SELECTED EXCERPT =>

####################

Graph Search has something to provide both advertisers and users. By including Facebook’s Nearby Places service, the social network looks to create more local reviews of businesses from users within a close geographic proximity. Incentive programs, useful information and the opportunity to champion a new area of the online space makes Graph Search + Nearby Places an enticing offer for local businesses and online marketers alike.

Once more test cases prove out; once more sharpness in the system arrives, Graph Search will fundamentally change the Facebook user experience.

Newsfeed – Unifying the experience with a mobile lead

Newsfeed will unify the mobile-tablet-and-desktop experiences for users.
Newsfeed will unify the mobile-tablet-and-desktop experiences for users.

Newsfeed is a unification of the experience with a heavy mobile lead. It will, predictably, become one more somewhat minor user interface updates in a whole series of enhancements as Facebook iterates it’s layout, design and user experience to be more and more mobile-friendly.

Today, this change seems fairly significant, but I predict in the not to distant future newsfeed will be just another update in a long continuum of updates (don’t they all seem to go this way?).

Overall, this will provide a more seamless experience across device types. I’m interested to see how they handle (if they address) click options differently. Commonly, mobile interface, or design features big buttons to accommodate a users ‘clicking’ with their thumbs. Desktop hyperlinked text phrases and other ‘click’ options don’t require such large buttons (or accommodation). In this age of the responsive website this aspect of the user experience is pretty fascinating.

Combined these UI changes  – navigation changes, information retrieval and display processes – have and continue to change the look and experience of Facebook, we’ll see what this unification does to put Facebook into the mobile-future for users.

Threaded Comments – Our coversation re-organized and renewed

Threaded Comments will launch for all pages in July.
Threaded Comments will launch for all pages in July.

Already started for many larger pages, threaded comments also stand to shake things up a bit.  I see this update as one that may help further lead the web-space into a frenzy of personal conversations going in a million different directions.

Threaded messages ‘help organize’ conversations by fragmenting them into new and subsequent conversations. This update alone, I don’t think will turn our world upside down. However, I do look at this as one more iteration in a continuum of updates that (combined with a tech-thirsty, wired-world) will demonstrate further how we are moving swiftly into an age of communication that might even more readily be classified as ‘controlled chaos’.

####################

DATASET CONTENT =>
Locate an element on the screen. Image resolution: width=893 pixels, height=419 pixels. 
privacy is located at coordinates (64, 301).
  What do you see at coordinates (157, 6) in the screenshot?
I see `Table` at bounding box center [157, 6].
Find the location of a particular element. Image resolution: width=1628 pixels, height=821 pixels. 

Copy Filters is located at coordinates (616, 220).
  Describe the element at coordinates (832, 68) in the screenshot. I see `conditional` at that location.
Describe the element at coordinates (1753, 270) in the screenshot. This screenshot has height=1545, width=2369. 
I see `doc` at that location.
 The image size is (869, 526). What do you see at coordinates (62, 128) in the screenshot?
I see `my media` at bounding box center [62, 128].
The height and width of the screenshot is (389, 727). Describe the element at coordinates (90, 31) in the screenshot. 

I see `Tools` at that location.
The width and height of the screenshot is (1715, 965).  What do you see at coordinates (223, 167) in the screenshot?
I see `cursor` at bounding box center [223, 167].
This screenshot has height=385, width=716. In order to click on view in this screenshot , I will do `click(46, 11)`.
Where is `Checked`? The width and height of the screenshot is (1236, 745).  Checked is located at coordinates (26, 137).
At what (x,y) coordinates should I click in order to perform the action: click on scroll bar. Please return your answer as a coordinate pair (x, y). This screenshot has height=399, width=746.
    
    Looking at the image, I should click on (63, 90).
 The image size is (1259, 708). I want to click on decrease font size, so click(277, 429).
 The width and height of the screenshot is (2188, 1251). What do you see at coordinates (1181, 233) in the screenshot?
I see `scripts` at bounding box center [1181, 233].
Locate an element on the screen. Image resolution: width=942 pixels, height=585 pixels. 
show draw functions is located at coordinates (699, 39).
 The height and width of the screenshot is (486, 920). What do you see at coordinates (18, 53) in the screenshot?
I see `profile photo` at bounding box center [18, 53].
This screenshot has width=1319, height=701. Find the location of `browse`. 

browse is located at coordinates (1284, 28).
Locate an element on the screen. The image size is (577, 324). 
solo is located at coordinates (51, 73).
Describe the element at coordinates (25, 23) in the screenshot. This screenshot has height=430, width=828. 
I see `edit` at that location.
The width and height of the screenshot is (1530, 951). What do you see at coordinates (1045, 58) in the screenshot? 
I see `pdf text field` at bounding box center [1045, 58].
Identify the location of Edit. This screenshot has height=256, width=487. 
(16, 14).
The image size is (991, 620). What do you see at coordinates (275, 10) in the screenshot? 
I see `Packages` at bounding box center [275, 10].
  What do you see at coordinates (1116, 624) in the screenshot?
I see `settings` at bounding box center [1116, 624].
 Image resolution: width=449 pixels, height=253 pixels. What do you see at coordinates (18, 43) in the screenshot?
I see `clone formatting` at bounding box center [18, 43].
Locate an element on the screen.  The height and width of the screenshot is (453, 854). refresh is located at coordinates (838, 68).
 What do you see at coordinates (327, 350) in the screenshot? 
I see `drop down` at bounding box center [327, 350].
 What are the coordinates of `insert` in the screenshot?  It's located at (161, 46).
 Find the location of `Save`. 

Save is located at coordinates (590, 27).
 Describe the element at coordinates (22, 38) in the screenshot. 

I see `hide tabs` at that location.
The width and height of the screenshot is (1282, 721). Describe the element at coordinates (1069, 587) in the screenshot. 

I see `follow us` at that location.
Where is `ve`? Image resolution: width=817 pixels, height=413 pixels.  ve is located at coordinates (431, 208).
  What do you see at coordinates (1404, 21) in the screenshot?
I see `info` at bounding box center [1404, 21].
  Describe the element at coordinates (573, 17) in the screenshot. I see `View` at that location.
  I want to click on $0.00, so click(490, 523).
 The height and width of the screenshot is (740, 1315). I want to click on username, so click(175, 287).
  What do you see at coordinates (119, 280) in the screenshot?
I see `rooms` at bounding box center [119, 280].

####################

GIVEN INSTRUCTION => Copy the passage of the Facebook updates text from "Combined these UI" to "mobile-future for users.". The data has no connection to the text.

FINISHED TASK =>
Combined these UI changes  – navigation changes, information retrieval and display processes – have and continue to change the look and experience of Facebook, we’ll see what this unification does to put Facebook into the mobile-future for users.